Now as I said, there are a lot of uncertainties around this, but if the story in that scroll is anything like what I have described above, it says some very important things. It tells us that the creator-God of the "Frozen" universe, who created the elements and all things through them, is now directly associated with Ahtohallan and Elsa. If so, then we will have found a key aspect of this mysterious being behind Ahtohallan.

So then, let us summarize what we have so far. Scattered throughout the movie and its associated real-life materials, "Ahtohallan" is hinted or described as:
  • Knowing things. At least all past things, and possibly everything, period.
  • Singing to those who'll hear
  • The source of all magic, including Elsa's magic
  • Containing the "answers and a path for you"
  • Containing "all"
  • A mother
  • A 'god of the frozen sea'
  • Not human
  • More ancient than humankind
  • Bigger than what humans (except Elsa) can ever become
  • The incorruptible, supernatural substance of the heavenly spheres and the gods
  • Creator of the elements, and the world
Is that enough to call it a "god"? I should think so - that's a lot of characteristics, which imply a lot of power (source of all magic), consciousness (all-knowing mother), and agency (creator, singer). It may even merit being called "God", although that's still tentative.

Atohallan's actions

But even so, you may be saying, "okay, that's a lot of hints and descriptions, but why doesn't this 'Ahtohallan-as-god' actually appear in the movie? Why don't we see it act directly in the story? In fact, if it's really that powerful and important, its actions should be really big and obvious! They should be unmistakable! There should be, like, a giant, glowing sign that lights up the sky when it..."

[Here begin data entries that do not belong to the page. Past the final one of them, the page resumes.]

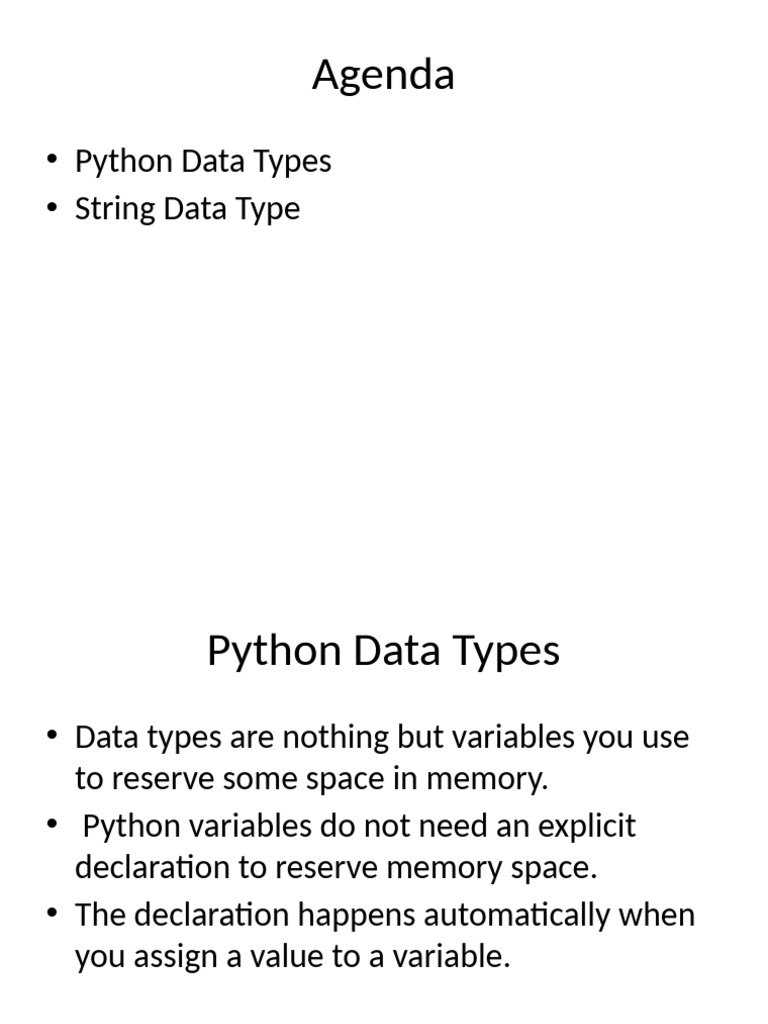Click the line "Python variables do not need an explicit"
Image resolution: width=768 pixels, height=1024 pixels.
click(359, 827)
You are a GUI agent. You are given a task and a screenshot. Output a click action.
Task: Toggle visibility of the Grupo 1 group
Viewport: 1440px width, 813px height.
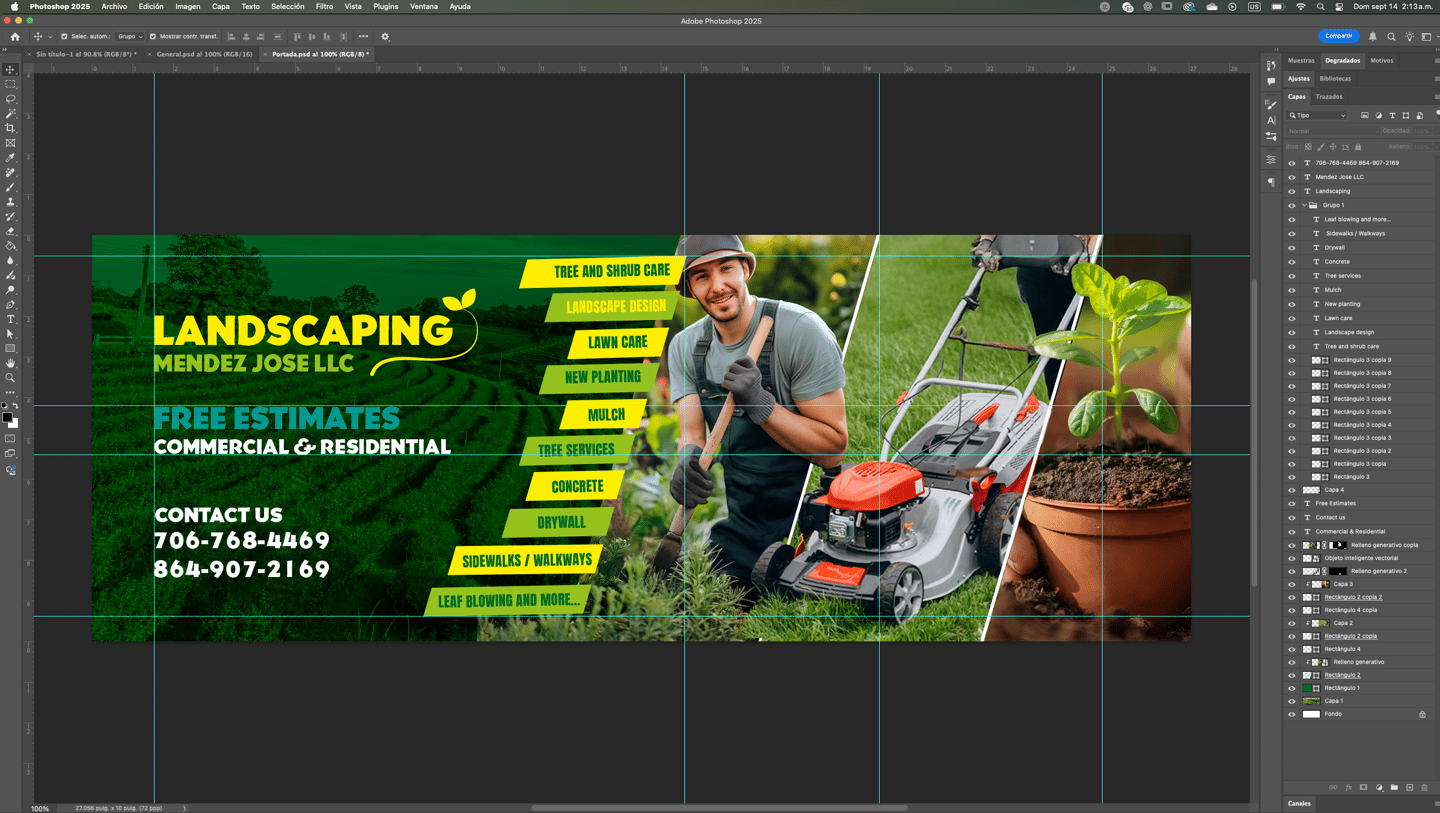point(1291,205)
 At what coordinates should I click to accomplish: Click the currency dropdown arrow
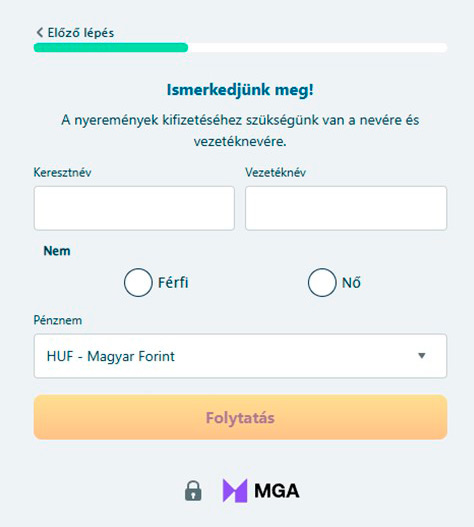point(422,356)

Exactly three times in the movie, Ahtohallan does act directly in the story, without using intermediaries. Each time, this action is punctuated by the giant, glowing symbol of elemental unity that lights up the sky. Every one of these three actions are immensely significant, occurring at key moments in the story. They involve incredible foresight and planning, the effects of great power, and a clear set of moral goals and values, as Ahtohallan achieves for itself things that no other agent in the story - not even the elemental spirits or Elsa - could have accomplished. They are a signal to the audience to pay attention: they would be 'deus ex machina' moments, if the "deus" - Ahtohallan - wasn't well-established in the story.

First, consider the sign itself: the symbol of elemental unity is the most important symbol in the story. It serves as a logo for the movie. In the credits, it's the first thing that shows up, adorning the names of the two directors, Chris Buck and Jennifer Lee. As such it is the "highest" symbol that exists in the movie. It has been mistakenly called a snowflake, but it's not hard to figure out what it actually means.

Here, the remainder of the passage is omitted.